03. AI-Driven Habit Timeline


Consumer is my take on an idea I've been obsessed (opens in new tab) with since 2008 — a unified timeline of my habits. Last.fm (been using for at least a decade) for music, Goodreads for my new book reading habit, Trakt for TV shows, and Letterboxd for movies (yes, this idea spawned from the project above). I used AI agents to automate the end-to-end testing of the dashboard, again using Ollama and this time gemma2:2b.
Problem:
My habits are scattered across too many apps: Last.fm, Goodreads, Trakt, and more. I wanted one unified "Timeline of Me."
Context:
This is my most ambitious data project. I used Next.js 15, Drizzle ORM, and SQLite (my first project where I switched from JSON to using databases). I used AI agents (specifically agent-browser) to automate the E2E testing and build out the diagnostics dashboard. It was my first time really letting an AI agent handle the "grunt work" of verifying data integrity across thousands of synced records.
Outcome:
A beautiful, centralized dashboard that handles everything from scrobbles to book page progress.
Learnings:
Managing a local SQLite DB for this much data is way more satisfying (and faster) than using JSON. Having an AI agent perform my visual cache health checks saved me weeks of manual debugging.
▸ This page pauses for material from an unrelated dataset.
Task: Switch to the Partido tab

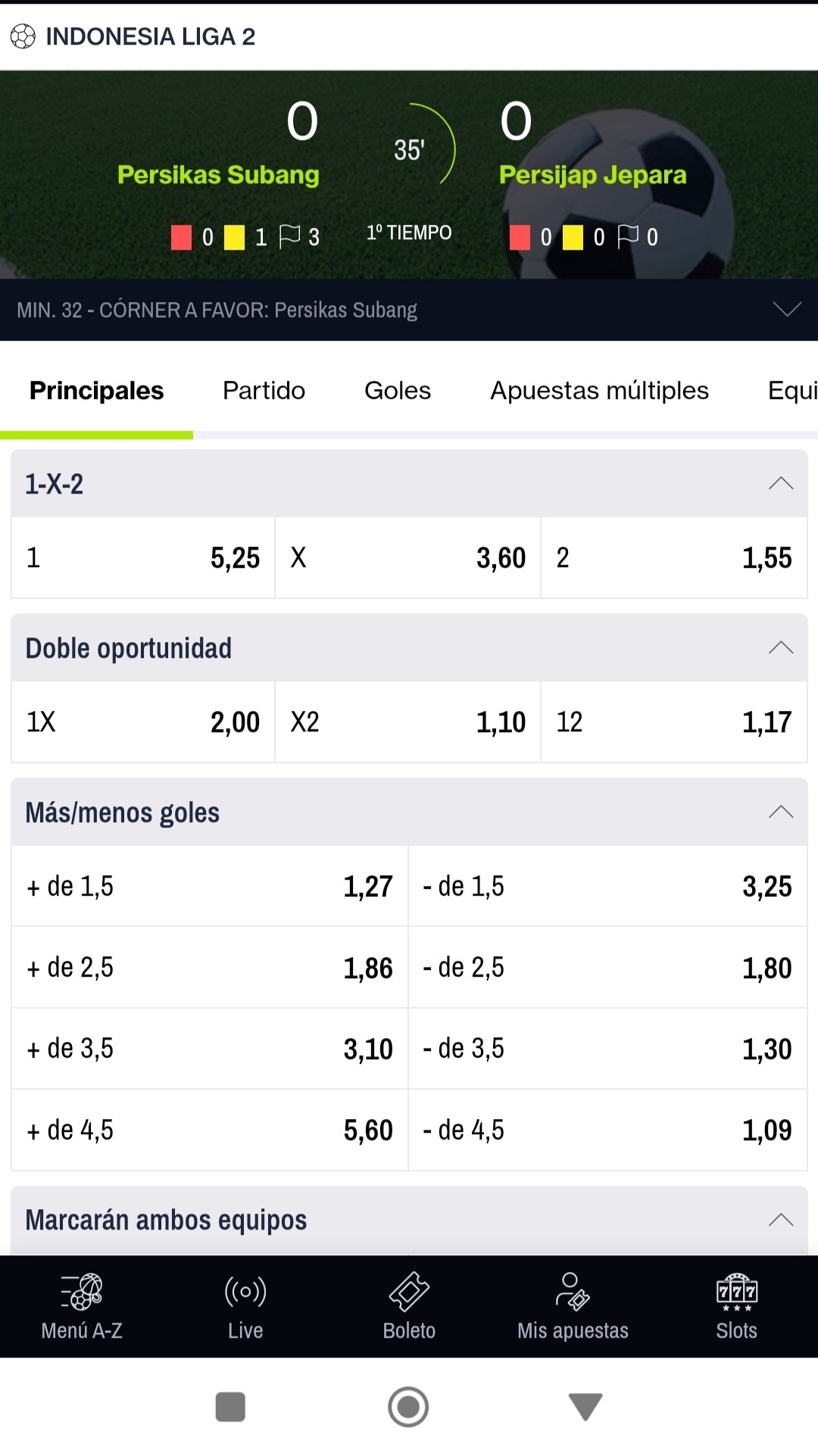Action: (264, 391)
It's missing a few things — next I'll be looking at Apple Health integration so I can see if my mood and fitness correlates with what I consume.
04. Inclusive Stories

This was an idea for my Indian/Filipino Goddaughter; it's dedicated to her. A curated platform of children's books featuring diverse characters and authors. This project aims to ensure every child can see themselves represented in the stories they read, bridging the gap identified in Arts Council reports on BAME protagonists in literature.
Problem:
I wanted to make sure my Goddaughter felt represented and seen in the books she was reading — representation matters, and it's hard to find diverse stories for kids.
Context:
I built this for my Goddaughter, Neriah. It's a curated platform focusing on high-quality metadata and book covers for diverse literature. No AI here, just manual raw curation and a focus on making these stories easy to find for parents.
Outcome:
A reliable, curated resource that helps children see themselves in the stories they read.
Learnings:
Good data curation was the hardest part of this project - i manually searched blogs and reccomendations for a good starting point, but it was time-consuming to get the info I needed even though I created handwritten scripts to scrape information and images from online stores. This still needs work to automate more of it.
05. Folaju's List

My friend Folaju spent years updating an Apple Note with friends' spots to eat and hangout, but that's all it was — a Note. I wanted to make it a bit more tactile; of course, I had to make it Craigslist-inspired.
Problem:
An Apple Note is a cluttered way to keep track of spots. I wanted to add some context like opening and closing times and addresses, and something easier to share with friends.
Context:
I went for a full-on "Craigslist" aesthetic — zero fluff, pure utility. I used hand-crafted D3.js for some of the underlying data structures and kept the UI as brutalist as possible for speed. It's basically a Digital Rolodex for the London spots that actually matter.
Outcome:
A minimalist, lightning-fast directory of curated sushi, coffee, and chill spots.
Learnings:
Aesthetics don't always need to be "premium" to feel valuable. Again, as with the above, it is a bit cumbersome to update — I need to rewrite the scripts and possibly update the UI to make it run faster and better.